Oysa, bu gün gelişmiş ülkelerde bizim işçilerimiz için özenilecek, imrenilecek seviye gelmiş sosyal haklar ve ücret düzeni, uzun mücadelelerin sonucu işçilere belirli ölçüde pay verme politikasının bir neticesidir. Demokrasinin sağladığı imkanları isabetle kullanmasını bilen buralardaki işçi hareketleri, sosyal demokrat partilerin öncülüğünde güçlü sendikal örgütlerini kurarak, egemen sınıflara karşı kendi gücünü dengelemesini bilmiştir.
Ülkemizde, 1961 Anayasası ile böyle bir gelişme çizgisine girmiş bulunan işçi hareketleri, sosyal demokrat partilerin duyarsızlığı nedeniyle, sınırlı haklar koparmak, daha iyi toplu pazarlık imkanları elde etmekten öteye bir aşama yapamamıştı. Bunun sonucu siyasi iktidarları kontrolünde tutan kapitalist ekonominin sahipleri, kendi egemenliklerine zarar vermeyecek, yönlendirdikleri demokrasi biçiminin özünü değiştirmeyecek…
Milli gelirden aldıkları aslan payını küçültmeyecek bütün işçi hareketlerine razı olur gibi görünmüşlerdi.
12 Eylül rüzgarını fırsat bilen egemen sınıflar, demokrasiyi rafa kaldıran baskıcı rejim tarafından… işçilerin sendikal, ekonomik hak ve özgürlüklerinin ortadan kaldırılmasının en büyük destekçiliğini ve teşvikçiliğini yapmışlardı…
2012 yılında ise… 2821 sayılı Sendikalar Yasası ve 2822 sayılı Toplu İş Sözleşmesi, Grev ve Lokavt Yasalarının birleştiren 6356 sayılı sendikalar ve Toplu İş Sözleşmesi yasasıyla, yine aynı film sahneye konulurken, CHP toplumsal muhalefeti ortaya koyamamıştır…
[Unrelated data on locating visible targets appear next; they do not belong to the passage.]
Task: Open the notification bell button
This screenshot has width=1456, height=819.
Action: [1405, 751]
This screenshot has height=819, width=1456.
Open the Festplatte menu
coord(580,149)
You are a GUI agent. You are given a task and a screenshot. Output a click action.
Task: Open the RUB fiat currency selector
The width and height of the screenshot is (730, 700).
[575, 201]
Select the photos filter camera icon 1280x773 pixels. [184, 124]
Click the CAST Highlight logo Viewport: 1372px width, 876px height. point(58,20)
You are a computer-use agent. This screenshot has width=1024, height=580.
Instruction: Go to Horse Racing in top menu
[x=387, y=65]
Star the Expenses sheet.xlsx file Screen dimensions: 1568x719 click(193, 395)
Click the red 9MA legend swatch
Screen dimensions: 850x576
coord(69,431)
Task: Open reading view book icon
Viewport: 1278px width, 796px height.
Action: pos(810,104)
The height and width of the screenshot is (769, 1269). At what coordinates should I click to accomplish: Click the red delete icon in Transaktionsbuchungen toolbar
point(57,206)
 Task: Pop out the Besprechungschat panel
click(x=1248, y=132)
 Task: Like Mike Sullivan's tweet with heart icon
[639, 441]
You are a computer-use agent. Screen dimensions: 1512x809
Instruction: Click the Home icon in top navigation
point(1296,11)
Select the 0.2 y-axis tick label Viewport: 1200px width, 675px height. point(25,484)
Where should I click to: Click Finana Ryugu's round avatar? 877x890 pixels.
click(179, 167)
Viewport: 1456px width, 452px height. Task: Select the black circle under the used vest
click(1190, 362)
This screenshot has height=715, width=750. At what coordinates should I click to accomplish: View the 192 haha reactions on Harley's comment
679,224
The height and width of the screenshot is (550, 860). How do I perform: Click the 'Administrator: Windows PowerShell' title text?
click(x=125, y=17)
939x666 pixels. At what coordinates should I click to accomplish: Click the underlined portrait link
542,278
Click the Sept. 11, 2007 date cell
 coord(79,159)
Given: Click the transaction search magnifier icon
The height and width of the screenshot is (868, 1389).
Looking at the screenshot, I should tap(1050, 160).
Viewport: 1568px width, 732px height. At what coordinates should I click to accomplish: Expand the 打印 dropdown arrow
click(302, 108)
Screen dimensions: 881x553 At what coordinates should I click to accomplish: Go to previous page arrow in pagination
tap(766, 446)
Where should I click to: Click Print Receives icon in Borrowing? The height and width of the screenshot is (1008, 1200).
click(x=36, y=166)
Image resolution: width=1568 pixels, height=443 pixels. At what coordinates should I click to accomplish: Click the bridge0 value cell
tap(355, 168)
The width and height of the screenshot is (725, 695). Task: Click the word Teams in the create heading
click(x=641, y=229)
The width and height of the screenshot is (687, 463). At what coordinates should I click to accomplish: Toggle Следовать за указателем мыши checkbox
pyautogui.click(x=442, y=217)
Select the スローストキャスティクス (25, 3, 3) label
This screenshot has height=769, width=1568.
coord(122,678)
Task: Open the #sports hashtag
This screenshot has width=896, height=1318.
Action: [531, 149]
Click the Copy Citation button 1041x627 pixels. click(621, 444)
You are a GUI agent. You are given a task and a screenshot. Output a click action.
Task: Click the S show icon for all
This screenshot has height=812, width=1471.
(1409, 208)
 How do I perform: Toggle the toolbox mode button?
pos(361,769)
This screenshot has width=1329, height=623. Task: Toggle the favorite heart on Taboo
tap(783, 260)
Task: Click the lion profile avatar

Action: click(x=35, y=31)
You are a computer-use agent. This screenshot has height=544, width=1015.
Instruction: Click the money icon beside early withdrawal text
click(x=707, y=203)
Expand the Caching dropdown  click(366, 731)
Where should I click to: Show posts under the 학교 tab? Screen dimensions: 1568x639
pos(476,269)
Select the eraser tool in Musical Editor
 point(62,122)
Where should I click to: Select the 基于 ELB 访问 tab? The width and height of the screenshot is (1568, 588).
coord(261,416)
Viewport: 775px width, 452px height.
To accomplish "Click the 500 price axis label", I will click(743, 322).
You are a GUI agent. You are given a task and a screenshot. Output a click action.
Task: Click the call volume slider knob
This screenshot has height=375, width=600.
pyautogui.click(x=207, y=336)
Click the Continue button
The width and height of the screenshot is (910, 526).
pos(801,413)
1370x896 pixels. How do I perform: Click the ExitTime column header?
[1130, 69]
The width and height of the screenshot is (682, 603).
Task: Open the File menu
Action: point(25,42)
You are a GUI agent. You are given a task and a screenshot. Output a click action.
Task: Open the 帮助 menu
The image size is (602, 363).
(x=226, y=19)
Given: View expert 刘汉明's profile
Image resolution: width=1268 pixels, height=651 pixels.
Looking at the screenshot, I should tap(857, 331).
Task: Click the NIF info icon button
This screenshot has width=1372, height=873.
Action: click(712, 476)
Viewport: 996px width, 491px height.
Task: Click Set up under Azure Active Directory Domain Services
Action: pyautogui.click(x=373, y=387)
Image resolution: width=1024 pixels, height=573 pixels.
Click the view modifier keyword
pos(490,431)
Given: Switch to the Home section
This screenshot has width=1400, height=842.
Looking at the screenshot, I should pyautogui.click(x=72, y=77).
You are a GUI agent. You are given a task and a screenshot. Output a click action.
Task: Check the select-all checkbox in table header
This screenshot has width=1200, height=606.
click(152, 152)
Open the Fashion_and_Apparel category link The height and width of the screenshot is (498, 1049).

Ülkemizi yönetmekte olan sağ siyasetçilerin, sınıflar arası gelir uçurumunun üzerine perde çekilmesi amacıyla tezgahlayıp yutturmaya çalıştıkları sosyal adaletçilik politikalarına karşı CHP, sosyal demokrat bir parti kimliği ile bu kıyıma gerekli direnci gösterememiştir.
Oysa, sosyal demokrasinin iktidar olabilmesi için de, özgürlüklerin ve hakların uygulanabilir birer değer olabilmesine ve toplumun üzerindeki ekonomik ve siyasal egemenliklerinin ve baskıların kalkmasıyla mümkündür.
Sözün özü… CHP, 2015 genel seçimlerinden önce alışılagelmiş siyasal politikaların duvarlarını yıkarak, toplumu yapısal değişikliklere götürecek sosyal demokrat ideolojinin, altını net bir şekilde çizmeli, halka anlatmalı, inandırmalı ve adaletsiz ekonomi politikalarından, kapkaççı düzeninden en büyük darbeyi yiyen, sendikal ve siyasal örgütlenmesi baskı altında tutulan, ekonomik özgürlüğü yok edilen işçilere kapılarını açmalı, sosyal demokrasinin bir düzeltmecilik bir sosyal adaletçilik adı altında kapitalizmin egemenliğini kabul etme olmadığını kanıtlamalıdır.